Given instruction:
Format the lines of the records below as a numbered list, omitting any blank lines. Leave the pictures out of the list.

Records:
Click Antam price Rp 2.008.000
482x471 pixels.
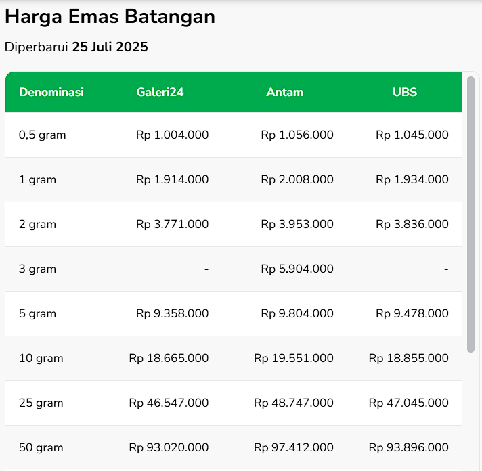click(297, 179)
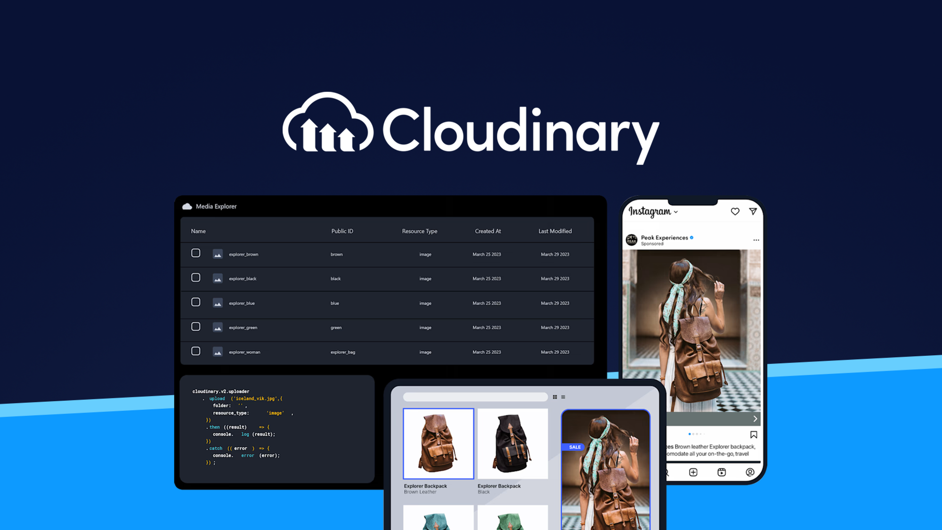
Task: Click the grid view icon on tablet
Action: click(555, 396)
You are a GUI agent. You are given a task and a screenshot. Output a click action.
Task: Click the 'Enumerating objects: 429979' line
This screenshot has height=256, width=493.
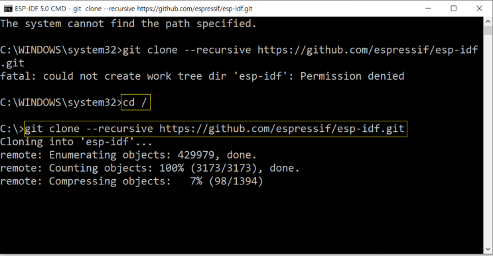point(128,155)
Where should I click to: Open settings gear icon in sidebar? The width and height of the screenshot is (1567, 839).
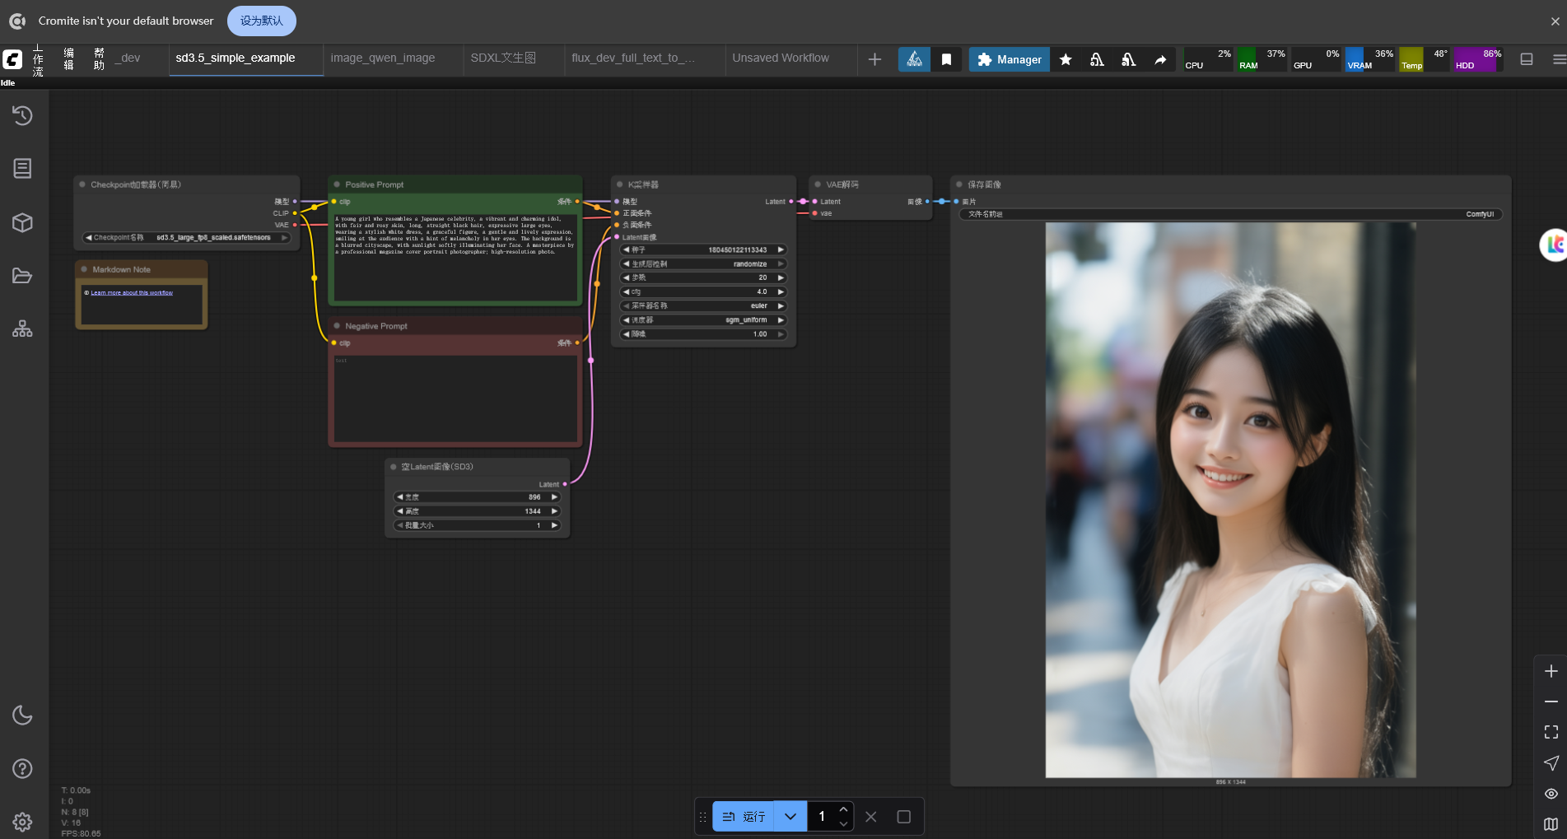pyautogui.click(x=22, y=822)
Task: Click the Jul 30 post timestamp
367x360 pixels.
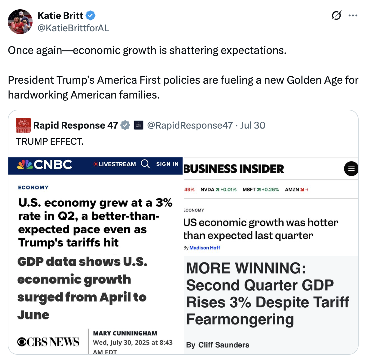Action: click(x=253, y=125)
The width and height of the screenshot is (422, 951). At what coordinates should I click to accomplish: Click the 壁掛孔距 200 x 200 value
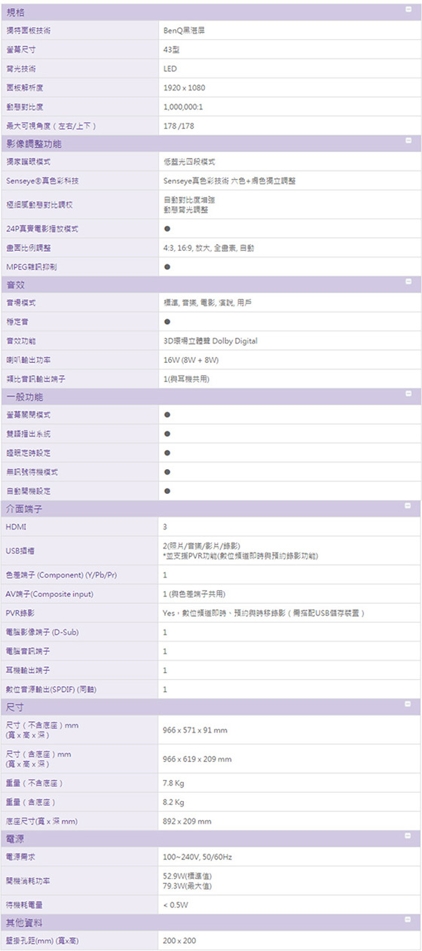click(x=179, y=940)
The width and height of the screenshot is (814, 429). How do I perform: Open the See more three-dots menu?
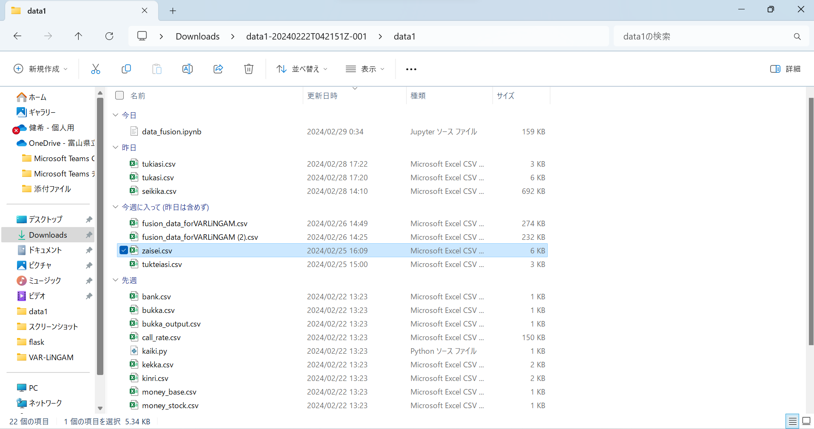coord(411,69)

Answer to the problem:
1. Click Antam price Rp 2.008.000
2. 482x471 pixels.
3. click(297, 179)
4. Task: Click the grid view icon on tablet
5. Action: click(555, 396)
6. You are a GUI agent. You are given a task and a screenshot. Output a click action.
7. Task: Click the 'Enumerating objects: 429979' line
8. This screenshot has height=256, width=493.
9. point(128,155)
10. Where should I click to: Open settings gear icon in sidebar? The width and height of the screenshot is (1567, 839).
11. pyautogui.click(x=22, y=822)
12. Task: Click the Jul 30 post timestamp
13. 367x360 pixels.
14. Action: click(x=253, y=125)
15. The width and height of the screenshot is (422, 951). At what coordinates should I click to accomplish: Click the 壁掛孔距 200 x 200 value
16. click(x=179, y=940)
17. The width and height of the screenshot is (814, 429). How do I perform: Open the See more three-dots menu?
18. coord(411,69)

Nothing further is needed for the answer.